__ASSIGNMENT__.
The lines below from the one with "Where should I" up to and including the one with "The image size is (675, 480)." are what you should set down, exactly and without pictures.

BEGIN DATASET ENTRIES

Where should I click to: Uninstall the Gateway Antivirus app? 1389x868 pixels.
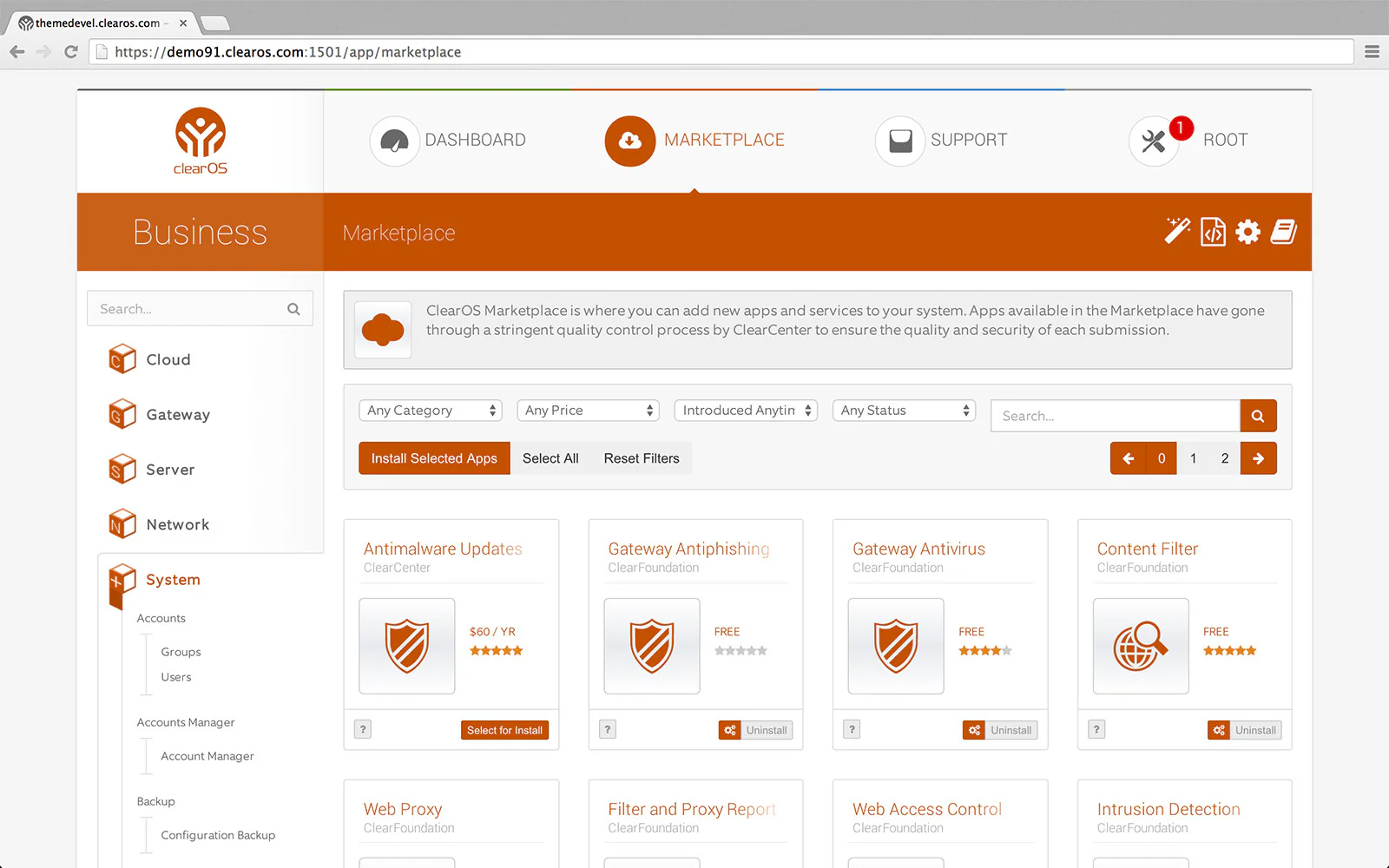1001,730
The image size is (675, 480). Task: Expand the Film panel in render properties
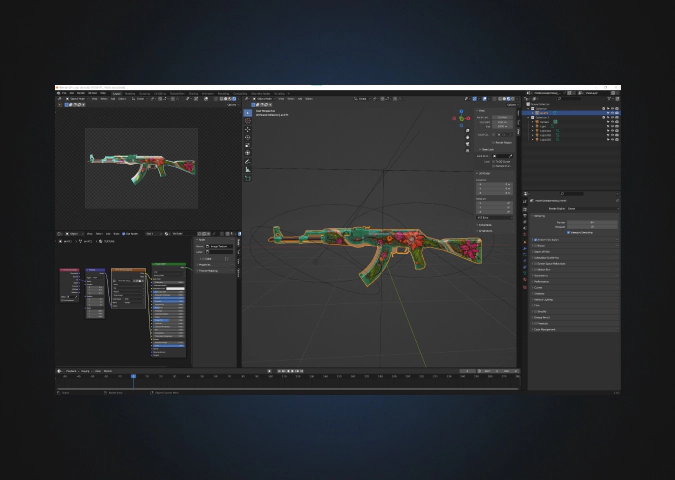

END DATASET ENTRIES
BEGIN DATASET ENTRIES

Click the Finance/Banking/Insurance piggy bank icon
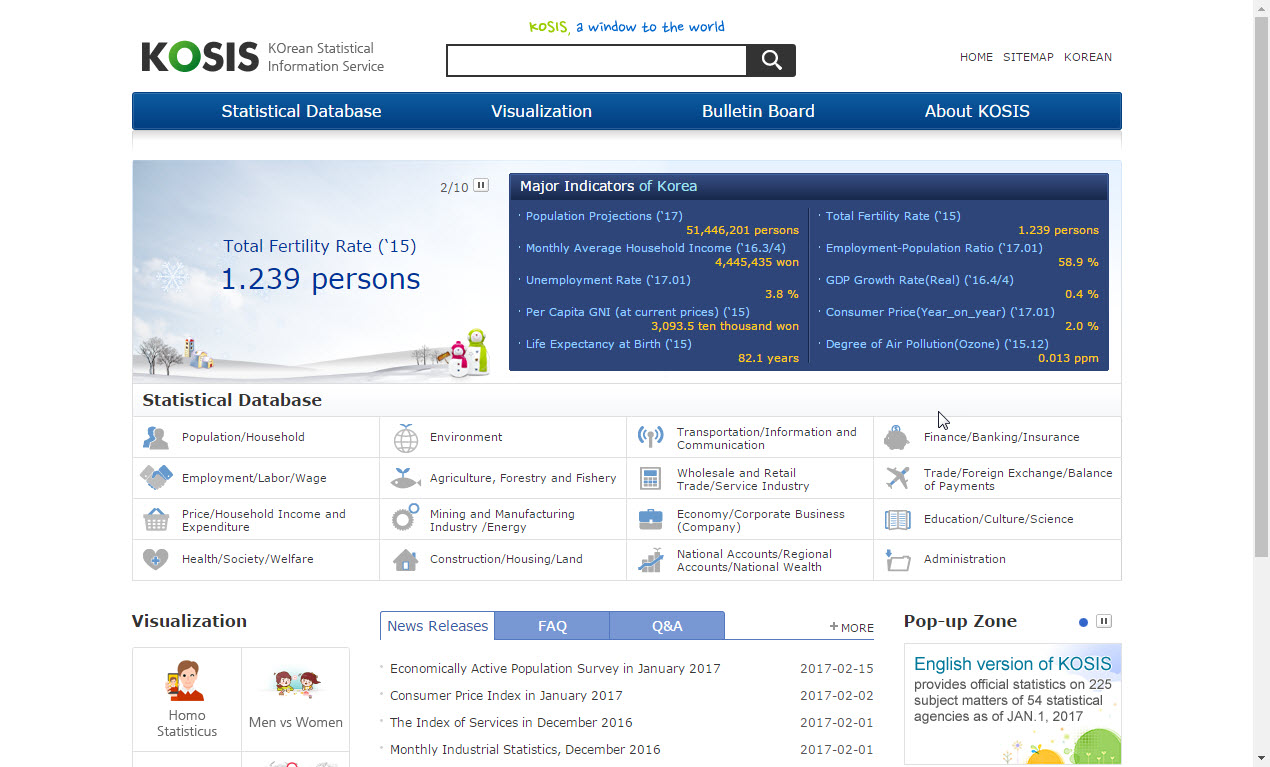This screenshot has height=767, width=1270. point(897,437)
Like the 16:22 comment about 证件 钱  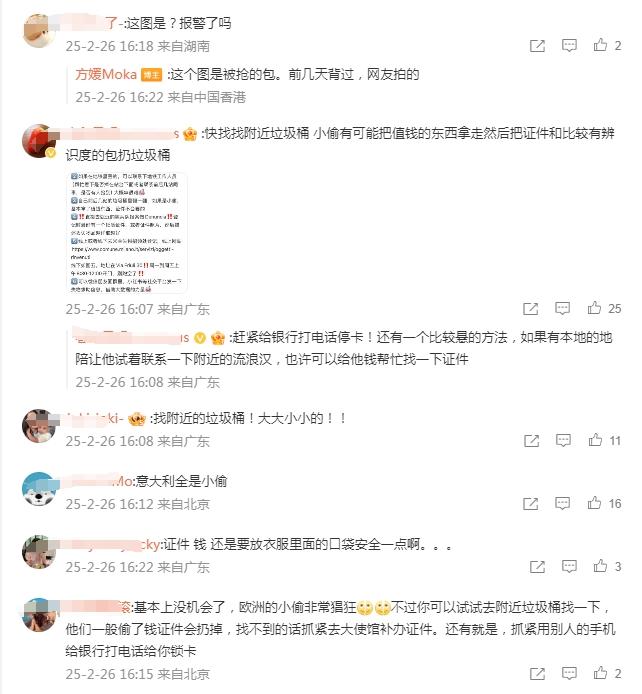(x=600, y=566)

END DATASET ENTRIES
BEGIN DATASET ENTRIES

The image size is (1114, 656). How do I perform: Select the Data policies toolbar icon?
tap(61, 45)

END DATASET ENTRIES

__THE COMPLETED TASK__.
Where should I click to: Uninstall the Gateway Antivirus app? 1389x868 pixels.
1001,730
The image size is (675, 480). Task: Expand the Film panel in render properties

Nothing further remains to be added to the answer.